Dispersion

The frequency-dependence of velocity in the case of surface waves is more dramatic. For example, a frequency-dependent velocity is given by the equation  

$${-i \omega \over v ( \omega ) } \eq {-i \omega \over v_0} \ \sqrt{1\ +\ \omega_0^2 / \omega^2 }$$ (5)

The left side of Figure 4 contains some frequency-dispersive ground roll. On the right side of Figure 4, the dispersion has been backed out by a migration-like process. One difference between this process and migration is that migration extrapolates down the z-axis whereas on the right of Figure 4 the extrapolation is along the x-axis. (The extrapolation direction is really just in the computer).

 

sword
Figure 4 Dispersive surface wave (left), with the frequency dispersion backed out (right). Bottom shows two arrivals, the direct, straight-line arrival, and a hyperbola flank. The hyperbola represents sidescatter that must come from some object on the earth's surface off to the side of the survey line. (Conoco, Sword)
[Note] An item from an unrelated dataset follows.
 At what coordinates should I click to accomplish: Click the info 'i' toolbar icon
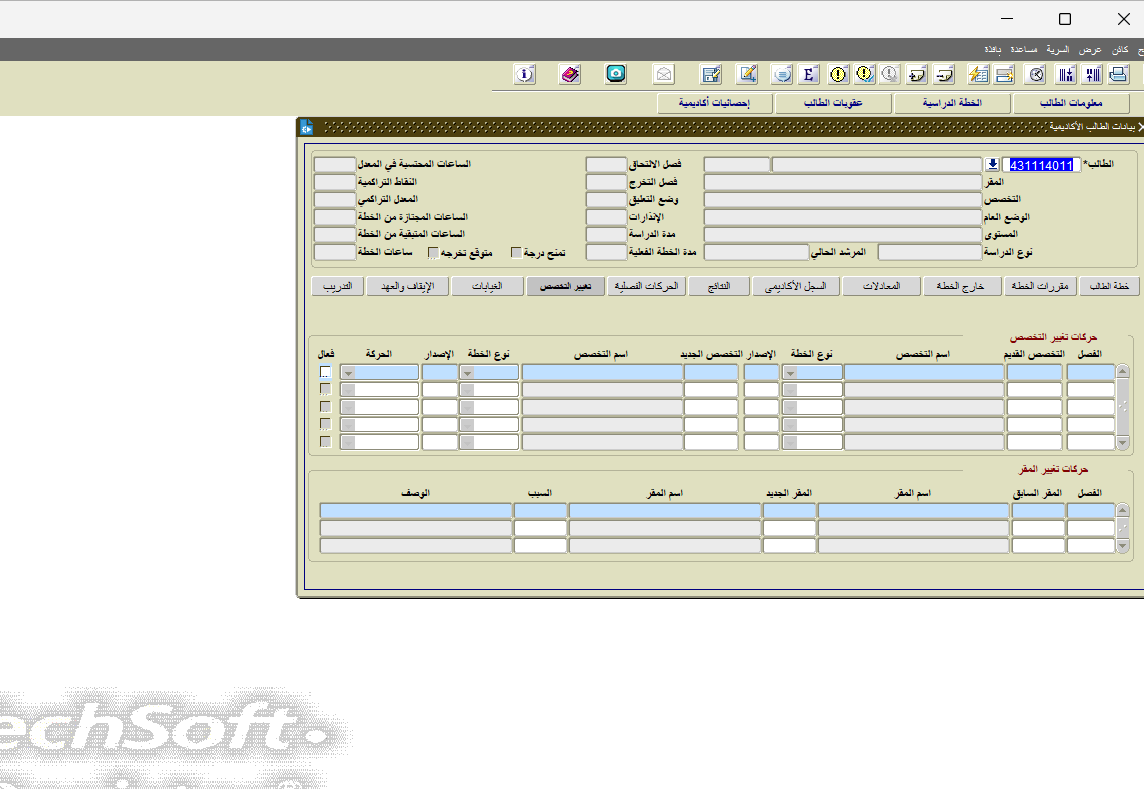[525, 74]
Each trace on the right of Figure 4 is processed separately. In migration, data p(t,z=0) is extrapolated to an image p(t=0,z) using a dispersion relation $k_z = -\sqrt{ \omega^2 / v^2 - k_x^2 }$.In this process, data p(t,x=0) is extrapolated to an image p(t=0,x) using a dispersion relation like $k_x = f( \omega /v )$.After this pseudomigration a pseudodiffraction is done with a constant velocity. The total effect is to undo the frequency dispersion. Finally, it is possible to see that the noise consists of two separate events. Techniques resembling this one were first used to locate faults in coal seams (Beresford-Smith and Mason [1980]).